### YOUR ASSIGNMENT
Every line from the one containing "Privatliv (1009, 2563)" to the one containing "DateZR (31, 108)" in the records below, both included, must be set down exactly, and no other line.

Stored records
________

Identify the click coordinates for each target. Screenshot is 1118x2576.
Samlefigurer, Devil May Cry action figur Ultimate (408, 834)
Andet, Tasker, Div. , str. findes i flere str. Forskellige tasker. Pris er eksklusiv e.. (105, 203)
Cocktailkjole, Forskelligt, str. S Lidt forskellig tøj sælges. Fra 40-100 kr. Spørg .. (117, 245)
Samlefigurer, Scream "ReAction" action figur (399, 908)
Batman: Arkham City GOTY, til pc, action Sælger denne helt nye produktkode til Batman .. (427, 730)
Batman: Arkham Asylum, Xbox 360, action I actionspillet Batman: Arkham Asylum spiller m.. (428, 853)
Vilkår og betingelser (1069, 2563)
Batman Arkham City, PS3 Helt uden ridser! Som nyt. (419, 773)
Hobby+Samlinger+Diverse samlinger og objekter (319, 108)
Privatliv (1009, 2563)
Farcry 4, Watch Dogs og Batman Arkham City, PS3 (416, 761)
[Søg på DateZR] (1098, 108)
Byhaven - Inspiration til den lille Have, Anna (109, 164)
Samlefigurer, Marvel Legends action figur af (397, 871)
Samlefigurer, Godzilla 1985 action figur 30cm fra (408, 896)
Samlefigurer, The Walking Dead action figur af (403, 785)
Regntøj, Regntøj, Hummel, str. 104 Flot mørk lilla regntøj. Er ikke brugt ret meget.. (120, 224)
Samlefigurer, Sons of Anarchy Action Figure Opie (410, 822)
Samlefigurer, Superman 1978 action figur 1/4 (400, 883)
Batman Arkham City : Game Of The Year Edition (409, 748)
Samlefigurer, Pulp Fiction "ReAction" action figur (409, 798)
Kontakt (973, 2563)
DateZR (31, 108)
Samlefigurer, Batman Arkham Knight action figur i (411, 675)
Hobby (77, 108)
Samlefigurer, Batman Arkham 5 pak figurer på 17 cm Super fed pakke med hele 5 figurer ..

________

### TASK SOLUTION
Privatliv (1009, 2563)
Farcry 4, Watch Dogs og Batman Arkham City, PS3 (416, 761)
[Søg på DateZR] (1098, 108)
Byhaven - Inspiration til den lille Have, Anna (109, 164)
Samlefigurer, Marvel Legends action figur af (397, 871)
Samlefigurer, Godzilla 1985 action figur 30cm fra (408, 896)
Samlefigurer, The Walking Dead action figur af (403, 785)
Regntøj, Regntøj, Hummel, str. 104 Flot mørk lilla regntøj. Er ikke brugt ret meget.. (120, 224)
Samlefigurer, Sons of Anarchy Action Figure Opie (410, 822)
Samlefigurer, Superman 1978 action figur 1/4 (400, 883)
Batman Arkham City : Game Of The Year Edition (409, 748)
Samlefigurer, Pulp Fiction "ReAction" action figur (409, 798)
Kontakt (973, 2563)
DateZR (31, 108)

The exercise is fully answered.